Other causes of hormone imbalance include liver diseases and steroid medications. Defective spermatozoa production can also occur without any apparent hormonal imbalance. Many of these cases are due to genetic disorders.

Causes

  1. Congenital/genetic
    Chromosomal defects like Klinefelter's syndrome, Noonan's syndrome, congenital adrenal hyperplasia and absent testes are congenital causes. Undescended testes tend to also be defective functionally and are generally poor producers of spermatozoa.
  2. Acquired
    Sperm production can also be affected by previous chemotherapy, radiotherapy, drug abuse (eg. marijuana, heroine), certain medications (cimetidine, spironolactone, ketoconazole), previous trauma, chronic renal failure, cigarette smoking and excessive alcohol consumption.
    Sperm production can also be affected by previous chemotherapy, radiotherapy, drug abuse (eg. marijuana, heroine), certain medications (cimetidine, spironolactone, ketoconazole), previous trauma, chronic renal failure, cigarette smoking and excessive alcohol consumption.
    Finally, retrograde ejaculation of semen into the bladder can result in low sperm numbers being deposited in the vagina. This is commonly seen in diabetics.

Evaluation

After the history taking, a general physical examination including the scrotum is done. Next, a blood test for hormone assay and a semen analysis is taken. An inadequate volume usually suggests a blocked vas while an inadequate concentration of spermatozoa suggests impaired spermatozoa production. A complete absence of spermatozoa in the presence of small, poorly developed testes indicates primary testicular failure while a complete absence of spermatozoa in the presence of normal testes suggests vas obstruction, particularly when the hormone profile is normal.

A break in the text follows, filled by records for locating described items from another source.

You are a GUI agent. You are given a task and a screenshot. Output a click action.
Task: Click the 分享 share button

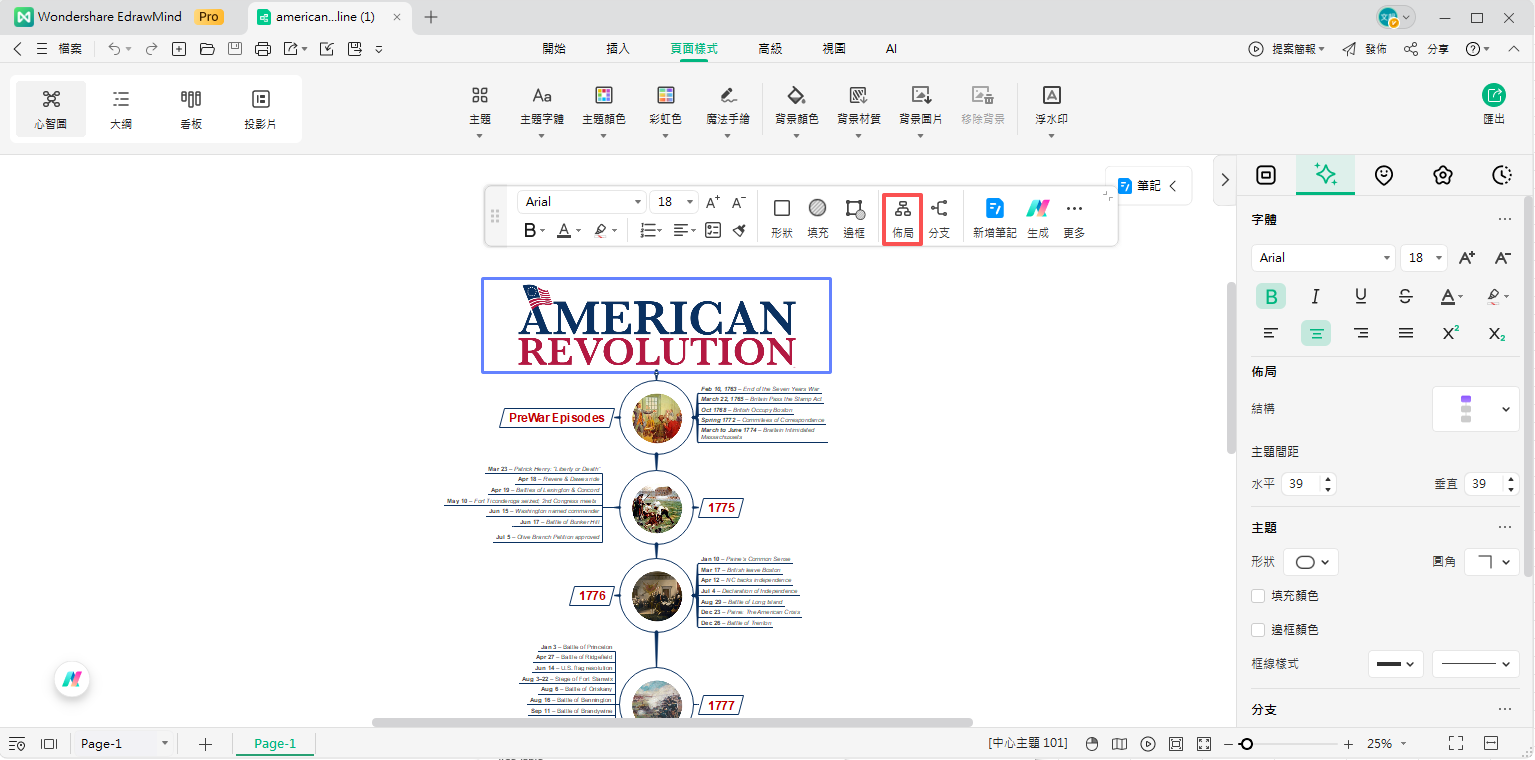[1426, 49]
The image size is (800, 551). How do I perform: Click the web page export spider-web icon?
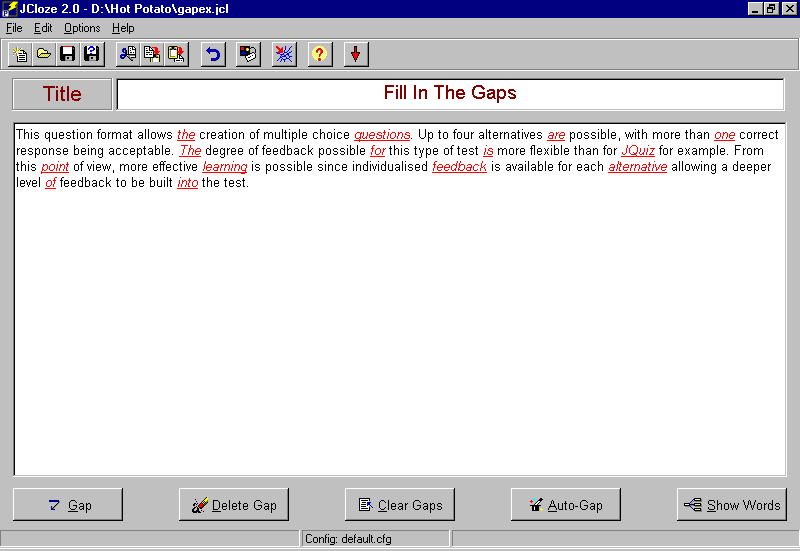(x=284, y=54)
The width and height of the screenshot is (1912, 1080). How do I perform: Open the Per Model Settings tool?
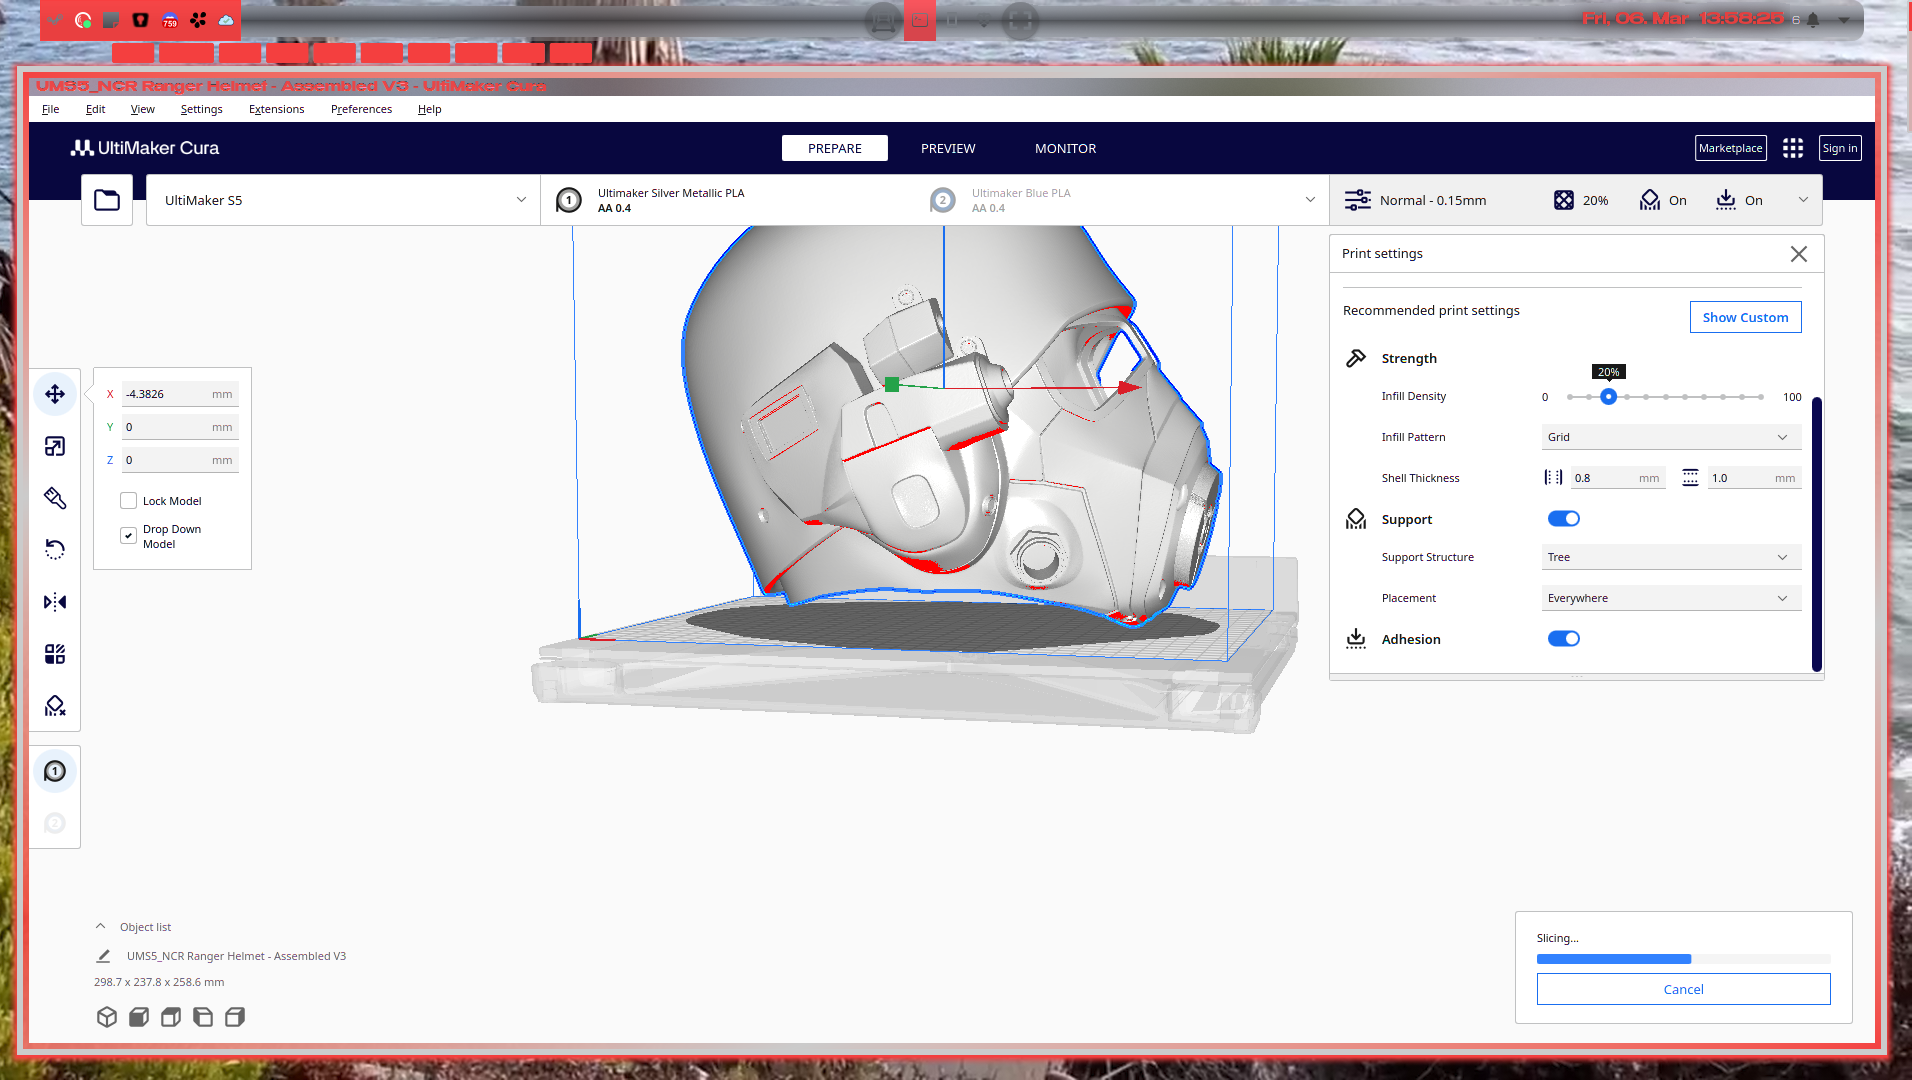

If blockage of the vas is suspected, a transrectal ultrasound scan of the seminal vesicles and ejaculatory ducts is done; these structures would be distended if there is an obstruction of the ejaculatory duct. If these structures are normal, surgical exploration of the testes can be done to obtain a biopsy, harvest mature sperms for freezing and future assisted reproduction, and correct any blockage.

Management

Treatment can only be initiated after clinical assessment and laboratory investigations are completed.

  1. Medication
    If the hormonal assays are found to be normal, then supplements eg. vitamins or swiss oats may be tried for a few months. Coupled with this is the need for lifestyle change, especially cessation of smoking. Hormonal abnormalities, if identified, may need referral to an endocrinologist.
  2. Varicocoele ligation
    If a varicocoele is the only identifiable factor found, most urologists would advise surgery to ligate these big veins. This operation improves the semen quality in about two-thirds of men and may double the chance of conception. The reason for a non-improvement in a proportion of men may be because of co-existent defective sperm production in the testes. Hence, a testicular biopsy is also done at the same time to determine the state of the sperm-producing cells.
  3. Surgical exploration of the scrotum
    This is indicated if obstruction is suspected. Testicular biopsy can be carried out to assess the function of sperm production and vasography xray to rule out obstruction. Corrective procedures can then be carried out to unblock or bypass the site of obstruction.
  4. Surgery for obstructed ejaculatory ducts
    If ejaculatory ducts are confirmed to be blocked at its opening into the urethra, they are best dealt by transurethrally resection (called TURED). Under anaesthesia, the opening of the ejaculatory ducts is cut.

Retrograde ejaculation is more difficult to treat. If semen quality remains poor, spermatozoa can be retrieved from the urine voided immediately after ejaculation either for direct insemination or used in one of many assisted conception techniques. The urine needs to be rendered alkaline to avoid damage to the spermatozoa.

Even for men with defective sperm quality, modern fertility centres offer a variety of assisted conception techniques including procedures such as in vitro fertilisation (IVF), gamete intrafallopian transfer (GIFT) and intracytoplasmic sperm injection (ICSI).